Newer teams such as Ghost Gaming, which boasts some of the top Fortnite players on their roster, have thrived on the scene. Fortnite analyst Jacob Arce stressed that Epic is “pushing the boundaries” and improving the battle royale scene at a pivotal time for the genre.
“That’s one thing that separates this game from, say, PUBG (Player Unknown’s Battlegrounds), you do have your content creators who play [the game], but they’re not competitors,” Arce explained. Fortnite allows players to “create amazing content while competing.”
And part of the current Fortnite esports’ success in doing so, according to Arce, lies with Epic’s dedication to experimenting based on community feedback. It’s an approach that top players, including Team Liquid’s Jake “Poach” Brumleve, believe will create a sustainable path for Fortnite esports.
Brumleve competed in the previous Summer Skirmish, and placed third overall at the grand finals — a standing that contributed to the over $276,000 in prize money he has earned in just the last 90 days. He expects the $10 million Fall Skirmish to be “the most refined format yet,” and that like the previous season, Epic Games is using the competition as a testing ground for next year’s announced World Finals.
Brumleve also expects that more publishers will be eyeing the battle royale genre and seek to emulate the gaming giant.
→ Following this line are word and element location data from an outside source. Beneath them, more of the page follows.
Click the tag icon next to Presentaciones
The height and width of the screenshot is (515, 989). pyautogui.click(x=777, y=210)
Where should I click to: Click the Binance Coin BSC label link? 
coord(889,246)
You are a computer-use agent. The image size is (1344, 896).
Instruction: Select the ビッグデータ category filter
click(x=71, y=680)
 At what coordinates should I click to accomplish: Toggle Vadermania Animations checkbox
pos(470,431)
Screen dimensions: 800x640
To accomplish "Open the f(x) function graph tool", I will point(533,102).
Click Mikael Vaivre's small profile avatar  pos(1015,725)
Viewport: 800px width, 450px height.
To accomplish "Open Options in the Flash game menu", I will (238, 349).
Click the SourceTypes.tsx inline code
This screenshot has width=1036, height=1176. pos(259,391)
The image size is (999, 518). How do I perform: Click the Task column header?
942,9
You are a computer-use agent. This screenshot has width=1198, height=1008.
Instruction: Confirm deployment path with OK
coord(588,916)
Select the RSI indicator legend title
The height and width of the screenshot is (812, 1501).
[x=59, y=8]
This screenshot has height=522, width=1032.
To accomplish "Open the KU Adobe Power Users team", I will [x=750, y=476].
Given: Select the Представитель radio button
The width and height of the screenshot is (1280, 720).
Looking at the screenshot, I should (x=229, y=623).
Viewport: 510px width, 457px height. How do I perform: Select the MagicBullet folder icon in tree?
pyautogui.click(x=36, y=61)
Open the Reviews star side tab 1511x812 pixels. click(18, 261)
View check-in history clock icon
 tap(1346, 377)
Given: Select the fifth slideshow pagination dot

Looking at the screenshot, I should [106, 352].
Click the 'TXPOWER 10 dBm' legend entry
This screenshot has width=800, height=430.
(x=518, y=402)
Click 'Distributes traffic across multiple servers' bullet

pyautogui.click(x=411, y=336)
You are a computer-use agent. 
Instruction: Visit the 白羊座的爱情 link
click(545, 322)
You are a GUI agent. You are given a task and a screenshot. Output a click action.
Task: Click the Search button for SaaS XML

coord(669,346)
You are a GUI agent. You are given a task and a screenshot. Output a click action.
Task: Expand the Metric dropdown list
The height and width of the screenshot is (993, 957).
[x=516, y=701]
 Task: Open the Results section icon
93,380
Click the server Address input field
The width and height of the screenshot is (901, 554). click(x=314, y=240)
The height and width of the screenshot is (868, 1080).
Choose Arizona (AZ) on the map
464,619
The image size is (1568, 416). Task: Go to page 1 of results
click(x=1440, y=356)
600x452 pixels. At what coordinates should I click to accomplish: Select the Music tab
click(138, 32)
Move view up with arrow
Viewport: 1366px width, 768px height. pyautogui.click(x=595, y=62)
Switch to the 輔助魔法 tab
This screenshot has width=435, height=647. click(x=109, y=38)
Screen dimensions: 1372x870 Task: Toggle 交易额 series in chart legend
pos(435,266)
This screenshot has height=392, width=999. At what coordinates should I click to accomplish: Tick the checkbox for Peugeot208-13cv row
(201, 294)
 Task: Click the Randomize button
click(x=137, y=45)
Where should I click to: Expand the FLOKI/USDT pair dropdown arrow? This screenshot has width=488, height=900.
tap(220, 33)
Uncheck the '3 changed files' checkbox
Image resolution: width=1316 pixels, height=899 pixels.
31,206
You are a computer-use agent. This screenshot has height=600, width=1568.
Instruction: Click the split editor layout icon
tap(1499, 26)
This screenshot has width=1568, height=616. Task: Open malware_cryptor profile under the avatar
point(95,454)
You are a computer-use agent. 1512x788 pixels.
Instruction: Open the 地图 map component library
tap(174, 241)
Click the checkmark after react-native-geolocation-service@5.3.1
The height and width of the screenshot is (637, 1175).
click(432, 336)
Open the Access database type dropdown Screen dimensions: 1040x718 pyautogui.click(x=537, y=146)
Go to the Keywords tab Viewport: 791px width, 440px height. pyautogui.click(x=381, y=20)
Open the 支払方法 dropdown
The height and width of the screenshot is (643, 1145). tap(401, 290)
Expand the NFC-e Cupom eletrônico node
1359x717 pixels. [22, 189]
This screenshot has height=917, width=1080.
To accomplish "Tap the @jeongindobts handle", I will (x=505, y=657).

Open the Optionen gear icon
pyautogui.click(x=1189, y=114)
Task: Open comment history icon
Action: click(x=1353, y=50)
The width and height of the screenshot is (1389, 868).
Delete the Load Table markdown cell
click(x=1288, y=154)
For instance the newest installment of Activision’s “Call of Duty: Black Ops 4” will feature a battle royale-style mode called “Blackout,” which has already generated a widely positive reception among those who played the beta version.
And Brumleve believed that it wouldn’t be a far cry to assume that other publishers will also seek to build their own competitive battle royale-based scenes.
“Fortnite is one of the most unique games to emerge in the past years, and I think it’s a stepping stone,” he said. “You see almost all big games now are sort of branching out and having a counterpart of battle royale, so they see [more growth opportunities for the genre].”
Back in May, Epic Games announced that it would be dedicating $100 million in prize pool money towards the first year of competitive Fortnite play. The current Fall Skirmish event is part of that giant prize pool, though it remains to be seen how big the prize pool will be for the announced Fortnite World Cup, which will be held next year at a yet undetermined date.
Currently, the record for the biggest single esports event prize pool is held by Valve’s Defense of the Ancients 2 (DotA 2) landmark tournament, The International. This year’s tournament featured a prize pool of over $25.5 million, surpassing last year’s record of $24.7 million.